Diseases such as Powassan virus are rising in incidence as the tick population grows and spreads the disease to new parts of North America. Although the CDC reports “100 cases of POW virus disease were reported in the United States over the past 10 years,” the illness caused by this disease can be extremely serious. While many people do not have symptoms, those who do become ill can develop neurological symptoms and difficulty breathing. What makes this so dangerous is that there is no cure and symptomatic treatment is not all that effective. Powassan and Lyme disease are not the only illnesses caused by tick bites. “Things such as babesiosis and anaplasmosis usually don’t have symptoms, just like Powassan, though both may cause severe or even life-threatening illnesses” (CNN). Rocky Mountain Spotted Fever is also often overlooked, but can be serious if not treated appropriately. In 2017, a woman affected by the illness lost her limbs to the disease. However, it is important to remember that although these infections can be very serious, the incidence of these severe attacks are rare. Rather than being afraid to play outside, knowledge about the disease and proper precautions are the best tools.

So, what research is being done to learn more about the illnesses passed to people through insects like ticks and mosquitos? An article on CNN this week reveals that a new study found a link between fetal brain development and certain viruses. If this sounds familiar, it should. This study expands on the knowledge that the Zika virus causes birth defects by testing the affect of other viruses on pregnant mice. The other viruses testes are chikungunya virus, Mayaro virus, West Nile and Powassan virus. West Nile and Powassan are classified in the same viral family as Zika. The study reveals that, “although all four viruses caused placental infection, only infection with the neurotropic flaviviruses (WNV and POWV) resulted in fetal demise.” Although it is not a causal link between infection and birth defects found in this study, there is definitely some sort of association.

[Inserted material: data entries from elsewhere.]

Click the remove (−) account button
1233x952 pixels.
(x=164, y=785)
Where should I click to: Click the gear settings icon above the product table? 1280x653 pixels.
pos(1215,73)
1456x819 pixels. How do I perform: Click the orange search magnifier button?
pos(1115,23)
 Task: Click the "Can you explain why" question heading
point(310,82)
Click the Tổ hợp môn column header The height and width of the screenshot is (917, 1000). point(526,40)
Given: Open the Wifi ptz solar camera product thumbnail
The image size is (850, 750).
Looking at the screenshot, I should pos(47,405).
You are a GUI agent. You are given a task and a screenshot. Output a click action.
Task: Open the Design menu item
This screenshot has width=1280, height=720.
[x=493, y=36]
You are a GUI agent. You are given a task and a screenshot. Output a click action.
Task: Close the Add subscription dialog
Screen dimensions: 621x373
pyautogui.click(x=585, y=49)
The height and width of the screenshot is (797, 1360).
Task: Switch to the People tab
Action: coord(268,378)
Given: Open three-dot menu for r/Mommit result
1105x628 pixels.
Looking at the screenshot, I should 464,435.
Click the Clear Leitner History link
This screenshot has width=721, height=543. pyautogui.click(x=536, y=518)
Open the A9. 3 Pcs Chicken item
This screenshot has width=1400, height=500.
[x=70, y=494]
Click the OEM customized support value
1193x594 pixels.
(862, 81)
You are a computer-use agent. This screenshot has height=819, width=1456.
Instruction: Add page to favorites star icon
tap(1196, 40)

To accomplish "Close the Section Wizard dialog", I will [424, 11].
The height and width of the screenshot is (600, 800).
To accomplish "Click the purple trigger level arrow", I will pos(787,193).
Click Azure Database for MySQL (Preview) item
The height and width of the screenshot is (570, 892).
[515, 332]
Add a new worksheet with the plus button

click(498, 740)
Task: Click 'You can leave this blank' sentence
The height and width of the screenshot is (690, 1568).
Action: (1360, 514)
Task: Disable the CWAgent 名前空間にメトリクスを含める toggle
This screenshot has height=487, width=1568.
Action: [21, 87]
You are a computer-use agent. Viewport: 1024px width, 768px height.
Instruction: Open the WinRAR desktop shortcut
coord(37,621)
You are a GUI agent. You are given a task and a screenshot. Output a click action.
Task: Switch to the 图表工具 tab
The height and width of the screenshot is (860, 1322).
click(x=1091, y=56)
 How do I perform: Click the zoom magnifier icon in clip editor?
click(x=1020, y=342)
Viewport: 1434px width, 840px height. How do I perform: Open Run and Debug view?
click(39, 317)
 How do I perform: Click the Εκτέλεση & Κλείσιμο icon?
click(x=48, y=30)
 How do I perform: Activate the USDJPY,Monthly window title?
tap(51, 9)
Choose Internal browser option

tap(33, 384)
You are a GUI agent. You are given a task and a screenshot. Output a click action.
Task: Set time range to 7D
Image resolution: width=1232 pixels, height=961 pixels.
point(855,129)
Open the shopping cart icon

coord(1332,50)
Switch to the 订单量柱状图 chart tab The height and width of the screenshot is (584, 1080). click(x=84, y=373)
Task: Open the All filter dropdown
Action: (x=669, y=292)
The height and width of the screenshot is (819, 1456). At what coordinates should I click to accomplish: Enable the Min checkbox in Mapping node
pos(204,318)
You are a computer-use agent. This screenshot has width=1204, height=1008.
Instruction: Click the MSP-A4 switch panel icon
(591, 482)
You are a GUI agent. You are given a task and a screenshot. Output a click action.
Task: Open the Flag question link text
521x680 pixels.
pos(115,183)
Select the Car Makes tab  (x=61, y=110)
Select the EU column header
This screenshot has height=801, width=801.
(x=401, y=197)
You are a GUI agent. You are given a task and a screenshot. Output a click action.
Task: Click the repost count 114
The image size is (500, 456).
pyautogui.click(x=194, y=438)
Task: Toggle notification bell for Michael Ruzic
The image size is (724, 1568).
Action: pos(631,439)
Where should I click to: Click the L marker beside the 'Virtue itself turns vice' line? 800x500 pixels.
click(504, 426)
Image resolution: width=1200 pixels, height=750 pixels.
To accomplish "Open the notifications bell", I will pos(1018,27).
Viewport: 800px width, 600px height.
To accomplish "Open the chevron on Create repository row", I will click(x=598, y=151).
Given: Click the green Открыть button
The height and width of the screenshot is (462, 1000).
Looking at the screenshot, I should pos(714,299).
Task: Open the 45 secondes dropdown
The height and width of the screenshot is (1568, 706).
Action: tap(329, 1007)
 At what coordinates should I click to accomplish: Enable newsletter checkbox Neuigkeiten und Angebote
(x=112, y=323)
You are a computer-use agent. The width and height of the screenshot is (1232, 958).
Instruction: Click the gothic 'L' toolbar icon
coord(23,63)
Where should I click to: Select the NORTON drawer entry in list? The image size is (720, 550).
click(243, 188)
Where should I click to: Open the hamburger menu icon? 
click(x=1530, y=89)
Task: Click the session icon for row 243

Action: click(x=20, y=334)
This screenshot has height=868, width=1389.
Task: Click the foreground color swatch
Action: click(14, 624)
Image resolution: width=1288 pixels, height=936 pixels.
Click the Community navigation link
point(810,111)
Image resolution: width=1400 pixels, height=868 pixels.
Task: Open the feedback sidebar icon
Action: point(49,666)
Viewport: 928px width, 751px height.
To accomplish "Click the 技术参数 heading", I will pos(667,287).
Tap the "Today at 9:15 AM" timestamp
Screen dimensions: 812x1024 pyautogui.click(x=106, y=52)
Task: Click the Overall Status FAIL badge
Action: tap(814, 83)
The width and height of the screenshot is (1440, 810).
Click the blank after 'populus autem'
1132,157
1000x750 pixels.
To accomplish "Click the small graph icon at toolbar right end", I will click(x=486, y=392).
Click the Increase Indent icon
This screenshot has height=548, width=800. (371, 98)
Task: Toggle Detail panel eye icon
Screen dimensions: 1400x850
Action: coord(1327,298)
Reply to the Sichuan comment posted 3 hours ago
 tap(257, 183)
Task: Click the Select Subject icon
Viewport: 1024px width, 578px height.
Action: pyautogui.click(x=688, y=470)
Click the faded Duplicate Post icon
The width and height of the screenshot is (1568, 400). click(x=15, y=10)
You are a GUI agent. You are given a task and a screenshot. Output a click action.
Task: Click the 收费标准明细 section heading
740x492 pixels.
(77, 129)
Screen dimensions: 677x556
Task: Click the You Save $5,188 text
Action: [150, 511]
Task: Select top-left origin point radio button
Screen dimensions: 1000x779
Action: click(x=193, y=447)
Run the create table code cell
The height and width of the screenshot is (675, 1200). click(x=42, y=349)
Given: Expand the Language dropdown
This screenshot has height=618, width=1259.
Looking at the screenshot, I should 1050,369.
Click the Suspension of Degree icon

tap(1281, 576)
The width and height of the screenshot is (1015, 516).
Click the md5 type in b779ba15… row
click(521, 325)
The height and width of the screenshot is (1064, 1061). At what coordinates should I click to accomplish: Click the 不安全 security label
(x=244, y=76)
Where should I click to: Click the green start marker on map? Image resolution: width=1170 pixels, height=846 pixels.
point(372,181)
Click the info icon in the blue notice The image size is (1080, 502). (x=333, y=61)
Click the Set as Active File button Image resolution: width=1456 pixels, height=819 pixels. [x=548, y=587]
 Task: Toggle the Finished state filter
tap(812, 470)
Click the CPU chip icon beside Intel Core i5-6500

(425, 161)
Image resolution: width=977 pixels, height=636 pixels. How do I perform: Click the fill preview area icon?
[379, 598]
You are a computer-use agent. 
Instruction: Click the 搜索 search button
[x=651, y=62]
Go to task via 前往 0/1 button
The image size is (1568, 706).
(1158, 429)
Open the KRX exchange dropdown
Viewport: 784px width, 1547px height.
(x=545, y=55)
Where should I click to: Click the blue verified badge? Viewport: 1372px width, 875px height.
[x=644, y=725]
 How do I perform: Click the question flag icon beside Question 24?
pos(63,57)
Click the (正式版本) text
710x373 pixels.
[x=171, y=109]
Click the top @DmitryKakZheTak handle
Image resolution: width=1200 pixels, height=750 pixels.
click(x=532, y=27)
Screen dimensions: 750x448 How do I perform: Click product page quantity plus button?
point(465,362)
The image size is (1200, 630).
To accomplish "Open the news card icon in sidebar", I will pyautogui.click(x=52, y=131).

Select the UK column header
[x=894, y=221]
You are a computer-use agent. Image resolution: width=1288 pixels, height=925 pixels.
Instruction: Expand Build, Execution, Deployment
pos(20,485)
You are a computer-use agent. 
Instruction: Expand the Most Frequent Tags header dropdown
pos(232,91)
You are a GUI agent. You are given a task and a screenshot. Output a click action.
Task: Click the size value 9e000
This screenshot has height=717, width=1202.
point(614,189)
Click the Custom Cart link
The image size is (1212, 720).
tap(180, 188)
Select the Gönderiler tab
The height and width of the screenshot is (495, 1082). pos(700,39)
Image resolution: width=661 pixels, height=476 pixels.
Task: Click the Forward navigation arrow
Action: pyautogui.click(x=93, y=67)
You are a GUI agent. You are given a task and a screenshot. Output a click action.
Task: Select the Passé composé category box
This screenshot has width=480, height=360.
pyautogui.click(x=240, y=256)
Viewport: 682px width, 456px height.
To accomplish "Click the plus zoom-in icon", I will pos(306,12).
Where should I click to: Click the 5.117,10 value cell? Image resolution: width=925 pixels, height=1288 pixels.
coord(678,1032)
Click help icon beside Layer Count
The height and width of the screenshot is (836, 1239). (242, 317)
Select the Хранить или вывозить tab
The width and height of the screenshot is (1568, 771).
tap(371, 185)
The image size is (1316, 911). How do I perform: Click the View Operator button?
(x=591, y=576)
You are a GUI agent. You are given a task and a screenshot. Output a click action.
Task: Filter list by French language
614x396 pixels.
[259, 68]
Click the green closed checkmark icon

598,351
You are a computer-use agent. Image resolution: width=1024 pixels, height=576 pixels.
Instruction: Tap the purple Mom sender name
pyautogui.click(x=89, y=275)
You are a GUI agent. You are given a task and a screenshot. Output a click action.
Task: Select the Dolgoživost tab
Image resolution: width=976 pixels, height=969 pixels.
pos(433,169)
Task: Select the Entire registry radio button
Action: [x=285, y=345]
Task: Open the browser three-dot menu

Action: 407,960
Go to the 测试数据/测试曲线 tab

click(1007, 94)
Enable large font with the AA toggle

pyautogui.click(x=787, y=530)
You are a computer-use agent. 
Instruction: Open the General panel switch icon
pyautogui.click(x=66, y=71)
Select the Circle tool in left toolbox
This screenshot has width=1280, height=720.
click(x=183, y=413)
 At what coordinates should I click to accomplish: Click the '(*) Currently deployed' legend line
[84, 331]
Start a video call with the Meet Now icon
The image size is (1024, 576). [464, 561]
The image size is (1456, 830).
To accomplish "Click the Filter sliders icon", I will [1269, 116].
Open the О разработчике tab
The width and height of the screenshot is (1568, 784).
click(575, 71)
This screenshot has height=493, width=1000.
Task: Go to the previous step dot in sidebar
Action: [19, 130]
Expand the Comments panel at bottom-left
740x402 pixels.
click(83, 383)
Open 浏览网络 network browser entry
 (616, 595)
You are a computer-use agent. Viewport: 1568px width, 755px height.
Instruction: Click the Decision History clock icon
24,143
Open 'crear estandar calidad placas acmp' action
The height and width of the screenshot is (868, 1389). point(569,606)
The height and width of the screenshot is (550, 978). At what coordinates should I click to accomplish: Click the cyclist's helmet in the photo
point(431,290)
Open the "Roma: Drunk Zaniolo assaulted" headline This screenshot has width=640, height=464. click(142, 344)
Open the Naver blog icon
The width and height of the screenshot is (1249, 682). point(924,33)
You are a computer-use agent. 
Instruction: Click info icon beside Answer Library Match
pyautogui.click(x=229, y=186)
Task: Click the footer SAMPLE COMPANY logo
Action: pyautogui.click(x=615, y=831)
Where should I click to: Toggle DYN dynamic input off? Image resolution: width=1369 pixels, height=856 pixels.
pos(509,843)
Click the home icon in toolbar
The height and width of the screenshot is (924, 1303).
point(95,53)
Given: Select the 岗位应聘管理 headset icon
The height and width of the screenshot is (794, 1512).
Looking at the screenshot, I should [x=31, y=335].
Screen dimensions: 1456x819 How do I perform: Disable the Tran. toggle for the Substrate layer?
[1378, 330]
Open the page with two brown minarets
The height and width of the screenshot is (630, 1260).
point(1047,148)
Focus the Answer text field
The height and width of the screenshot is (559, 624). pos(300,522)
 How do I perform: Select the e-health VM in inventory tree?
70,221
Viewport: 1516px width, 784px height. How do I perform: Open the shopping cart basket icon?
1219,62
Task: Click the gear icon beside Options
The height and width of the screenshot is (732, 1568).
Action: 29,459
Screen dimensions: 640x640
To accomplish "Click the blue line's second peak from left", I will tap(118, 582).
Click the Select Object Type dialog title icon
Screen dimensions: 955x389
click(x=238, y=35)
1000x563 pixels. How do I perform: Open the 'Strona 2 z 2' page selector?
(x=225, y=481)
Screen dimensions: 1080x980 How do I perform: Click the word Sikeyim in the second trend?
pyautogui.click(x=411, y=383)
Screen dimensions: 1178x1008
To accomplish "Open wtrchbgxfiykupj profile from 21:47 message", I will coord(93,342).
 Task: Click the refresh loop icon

How is it that we didn’t identify these links before now? Well, until the Zika epidemic, it was possible that there was not strong enough evidence to warrant a study. For instance, there may have been so few cases of Powassan that any defects that could be associated with the infection were overlooked because they were so few and far between. Additionally, it is possible that any of the defects that occur as a result from infection occur years later in development.

What can you do right now to limit your risk of exposure to these illnesses? Rather than staying cooped up in the house, take the right precautions. The CDC recommends that we wear insect repellant containing at least 20% DEET and you cover your skin with long clothing to prevent exposure. According to an article in Safety and Health magazine, tucking in these clothes and wearing light colors can prevent tick bites. There is even information on how to properly check for ticks. So, while we have not effectively eliminated these diseases, there are ways to prevent your exposure, which will limit your chances of developing a serious disease.

As awareness and research continue to grow, more resources and treatment methods will become available to protect the public from diseases and to treat possible exposures.